• Records for this task:
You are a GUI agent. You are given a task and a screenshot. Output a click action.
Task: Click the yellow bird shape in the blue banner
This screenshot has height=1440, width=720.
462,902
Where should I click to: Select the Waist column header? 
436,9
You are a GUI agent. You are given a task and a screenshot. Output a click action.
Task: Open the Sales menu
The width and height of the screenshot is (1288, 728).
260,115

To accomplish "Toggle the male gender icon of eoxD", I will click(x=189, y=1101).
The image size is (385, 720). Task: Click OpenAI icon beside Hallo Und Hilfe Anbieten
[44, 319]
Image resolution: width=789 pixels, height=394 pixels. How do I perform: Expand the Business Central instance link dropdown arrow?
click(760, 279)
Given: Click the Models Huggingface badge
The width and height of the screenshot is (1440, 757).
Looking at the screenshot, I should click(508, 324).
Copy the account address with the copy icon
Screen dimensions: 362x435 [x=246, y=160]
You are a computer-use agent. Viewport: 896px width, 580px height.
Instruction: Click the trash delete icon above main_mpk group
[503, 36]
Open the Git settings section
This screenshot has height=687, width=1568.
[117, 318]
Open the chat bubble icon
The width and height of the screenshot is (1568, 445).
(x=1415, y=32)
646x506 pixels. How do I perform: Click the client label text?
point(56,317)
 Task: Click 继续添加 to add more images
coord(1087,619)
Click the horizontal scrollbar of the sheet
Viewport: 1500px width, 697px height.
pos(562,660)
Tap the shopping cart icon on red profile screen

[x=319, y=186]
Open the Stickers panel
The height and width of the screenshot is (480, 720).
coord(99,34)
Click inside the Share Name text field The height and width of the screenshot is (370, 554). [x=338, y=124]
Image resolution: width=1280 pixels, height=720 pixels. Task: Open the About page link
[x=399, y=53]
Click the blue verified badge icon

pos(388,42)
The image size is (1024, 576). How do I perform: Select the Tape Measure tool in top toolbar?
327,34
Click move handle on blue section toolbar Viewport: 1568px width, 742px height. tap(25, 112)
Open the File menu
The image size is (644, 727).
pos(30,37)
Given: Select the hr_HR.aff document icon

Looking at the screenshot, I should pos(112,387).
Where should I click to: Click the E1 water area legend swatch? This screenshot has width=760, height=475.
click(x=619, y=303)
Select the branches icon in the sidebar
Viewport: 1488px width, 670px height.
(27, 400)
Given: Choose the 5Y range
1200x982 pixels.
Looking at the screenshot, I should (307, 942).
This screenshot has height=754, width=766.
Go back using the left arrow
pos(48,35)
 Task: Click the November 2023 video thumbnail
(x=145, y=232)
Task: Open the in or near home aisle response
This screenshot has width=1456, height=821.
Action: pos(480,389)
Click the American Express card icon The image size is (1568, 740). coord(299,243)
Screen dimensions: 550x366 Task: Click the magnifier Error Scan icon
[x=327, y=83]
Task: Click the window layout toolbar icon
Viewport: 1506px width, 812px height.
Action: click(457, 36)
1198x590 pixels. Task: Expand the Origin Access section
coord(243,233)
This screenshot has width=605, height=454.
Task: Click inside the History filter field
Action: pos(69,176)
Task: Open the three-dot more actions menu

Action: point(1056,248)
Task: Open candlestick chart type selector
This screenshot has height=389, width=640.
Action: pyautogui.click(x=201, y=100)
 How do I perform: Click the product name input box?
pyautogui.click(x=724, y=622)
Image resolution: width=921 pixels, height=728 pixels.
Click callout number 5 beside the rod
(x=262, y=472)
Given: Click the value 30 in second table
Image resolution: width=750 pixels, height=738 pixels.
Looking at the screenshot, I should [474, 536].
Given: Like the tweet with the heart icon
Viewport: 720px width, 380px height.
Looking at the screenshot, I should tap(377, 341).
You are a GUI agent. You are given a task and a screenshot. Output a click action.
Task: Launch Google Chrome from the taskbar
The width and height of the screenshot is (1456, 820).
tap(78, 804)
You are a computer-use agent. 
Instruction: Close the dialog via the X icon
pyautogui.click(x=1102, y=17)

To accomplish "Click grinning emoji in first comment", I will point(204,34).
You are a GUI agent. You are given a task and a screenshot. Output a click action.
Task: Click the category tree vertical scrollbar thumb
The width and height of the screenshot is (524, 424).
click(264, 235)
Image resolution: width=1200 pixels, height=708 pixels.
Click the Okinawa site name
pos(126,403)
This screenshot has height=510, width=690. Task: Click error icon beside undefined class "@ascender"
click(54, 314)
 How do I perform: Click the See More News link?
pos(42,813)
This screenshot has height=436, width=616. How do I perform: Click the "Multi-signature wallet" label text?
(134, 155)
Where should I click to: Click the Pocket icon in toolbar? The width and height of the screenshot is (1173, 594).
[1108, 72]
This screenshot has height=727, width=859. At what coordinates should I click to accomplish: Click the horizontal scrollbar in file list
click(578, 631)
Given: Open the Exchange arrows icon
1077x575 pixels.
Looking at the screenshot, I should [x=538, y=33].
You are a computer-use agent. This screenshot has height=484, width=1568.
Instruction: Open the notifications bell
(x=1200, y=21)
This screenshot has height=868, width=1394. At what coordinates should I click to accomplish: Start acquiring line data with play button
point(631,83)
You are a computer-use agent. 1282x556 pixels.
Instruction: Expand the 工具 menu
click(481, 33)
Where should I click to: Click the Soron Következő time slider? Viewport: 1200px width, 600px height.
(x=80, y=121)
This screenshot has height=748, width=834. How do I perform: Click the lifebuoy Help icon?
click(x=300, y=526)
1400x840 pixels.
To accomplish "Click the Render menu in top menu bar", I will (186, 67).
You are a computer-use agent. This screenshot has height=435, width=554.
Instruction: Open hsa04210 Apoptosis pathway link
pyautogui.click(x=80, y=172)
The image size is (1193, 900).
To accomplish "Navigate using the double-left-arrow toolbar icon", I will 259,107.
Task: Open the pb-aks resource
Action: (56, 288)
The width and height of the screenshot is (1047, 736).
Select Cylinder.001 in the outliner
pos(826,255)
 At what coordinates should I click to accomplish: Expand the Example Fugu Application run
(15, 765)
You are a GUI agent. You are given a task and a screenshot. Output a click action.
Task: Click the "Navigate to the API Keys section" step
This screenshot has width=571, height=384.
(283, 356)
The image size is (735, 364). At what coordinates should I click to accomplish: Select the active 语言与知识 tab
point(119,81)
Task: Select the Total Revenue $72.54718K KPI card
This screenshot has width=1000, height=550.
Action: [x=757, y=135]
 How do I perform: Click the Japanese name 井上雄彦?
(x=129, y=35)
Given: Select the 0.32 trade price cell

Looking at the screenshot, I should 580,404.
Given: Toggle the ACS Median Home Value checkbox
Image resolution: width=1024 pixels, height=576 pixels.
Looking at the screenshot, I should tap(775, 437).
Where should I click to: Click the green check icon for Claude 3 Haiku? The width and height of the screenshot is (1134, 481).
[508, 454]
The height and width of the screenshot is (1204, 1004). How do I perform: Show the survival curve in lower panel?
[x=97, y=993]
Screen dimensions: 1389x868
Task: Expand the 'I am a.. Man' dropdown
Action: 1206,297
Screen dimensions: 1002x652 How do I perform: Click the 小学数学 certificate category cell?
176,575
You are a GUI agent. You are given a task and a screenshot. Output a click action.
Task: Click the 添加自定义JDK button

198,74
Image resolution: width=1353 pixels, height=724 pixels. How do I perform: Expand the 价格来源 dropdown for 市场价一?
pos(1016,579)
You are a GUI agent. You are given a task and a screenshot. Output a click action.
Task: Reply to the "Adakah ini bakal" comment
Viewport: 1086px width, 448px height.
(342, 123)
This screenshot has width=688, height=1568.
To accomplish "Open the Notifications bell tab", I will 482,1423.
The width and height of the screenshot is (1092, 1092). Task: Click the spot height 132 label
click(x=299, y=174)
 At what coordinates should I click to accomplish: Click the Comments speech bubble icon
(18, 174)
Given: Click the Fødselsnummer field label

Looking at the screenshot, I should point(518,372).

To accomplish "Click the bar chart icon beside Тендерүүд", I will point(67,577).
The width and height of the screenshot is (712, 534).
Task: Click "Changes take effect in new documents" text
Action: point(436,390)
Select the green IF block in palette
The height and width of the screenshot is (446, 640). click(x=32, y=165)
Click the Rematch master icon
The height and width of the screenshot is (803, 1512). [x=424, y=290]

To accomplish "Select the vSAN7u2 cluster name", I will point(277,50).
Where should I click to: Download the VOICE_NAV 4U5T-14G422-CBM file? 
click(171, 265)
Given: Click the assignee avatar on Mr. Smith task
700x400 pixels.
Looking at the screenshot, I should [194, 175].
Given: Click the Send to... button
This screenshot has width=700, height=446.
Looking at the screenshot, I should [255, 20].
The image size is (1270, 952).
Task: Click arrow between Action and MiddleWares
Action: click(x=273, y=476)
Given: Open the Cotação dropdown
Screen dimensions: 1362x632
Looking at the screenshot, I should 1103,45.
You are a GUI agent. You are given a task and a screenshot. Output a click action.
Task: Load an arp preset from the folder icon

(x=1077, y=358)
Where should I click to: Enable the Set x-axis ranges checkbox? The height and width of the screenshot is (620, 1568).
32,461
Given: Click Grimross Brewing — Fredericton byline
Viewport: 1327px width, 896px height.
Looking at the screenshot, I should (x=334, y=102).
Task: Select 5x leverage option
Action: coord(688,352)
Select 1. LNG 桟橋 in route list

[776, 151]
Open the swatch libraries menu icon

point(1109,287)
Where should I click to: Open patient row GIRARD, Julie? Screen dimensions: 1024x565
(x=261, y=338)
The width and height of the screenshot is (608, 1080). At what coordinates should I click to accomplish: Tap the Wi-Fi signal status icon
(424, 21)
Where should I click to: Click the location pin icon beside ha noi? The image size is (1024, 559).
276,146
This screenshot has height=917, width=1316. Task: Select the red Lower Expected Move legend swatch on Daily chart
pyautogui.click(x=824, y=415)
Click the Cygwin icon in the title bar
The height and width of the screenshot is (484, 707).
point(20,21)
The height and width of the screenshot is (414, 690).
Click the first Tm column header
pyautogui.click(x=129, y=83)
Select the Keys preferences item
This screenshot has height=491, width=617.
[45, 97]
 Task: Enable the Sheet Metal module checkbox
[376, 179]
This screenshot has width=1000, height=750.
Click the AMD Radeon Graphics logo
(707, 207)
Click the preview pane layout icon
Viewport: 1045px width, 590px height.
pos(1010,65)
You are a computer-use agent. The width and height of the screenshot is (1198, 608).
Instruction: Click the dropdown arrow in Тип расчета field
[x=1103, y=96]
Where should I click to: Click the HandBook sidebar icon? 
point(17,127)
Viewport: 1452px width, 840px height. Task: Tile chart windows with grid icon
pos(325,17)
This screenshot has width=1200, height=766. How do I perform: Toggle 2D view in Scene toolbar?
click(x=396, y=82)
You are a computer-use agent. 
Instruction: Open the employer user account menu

• Exercise directions: Send back exactly the lines of the listing above starting at the one with "Task: Click the category" and ending at the one with "Given: Open the Exchange arrows icon", inclusive, and no others.

• Task solution:
Task: Click the category tree vertical scrollbar thumb
The width and height of the screenshot is (524, 424).
click(264, 235)
Image resolution: width=1200 pixels, height=708 pixels.
Click the Okinawa site name
pos(126,403)
This screenshot has height=510, width=690. Task: Click error icon beside undefined class "@ascender"
click(54, 314)
 How do I perform: Click the See More News link?
pos(42,813)
This screenshot has height=436, width=616. How do I perform: Click the "Multi-signature wallet" label text?
(134, 155)
Where should I click to: Click the Pocket icon in toolbar? The width and height of the screenshot is (1173, 594).
[1108, 72]
This screenshot has height=727, width=859. At what coordinates should I click to accomplish: Click the horizontal scrollbar in file list
click(578, 631)
Given: Open the Exchange arrows icon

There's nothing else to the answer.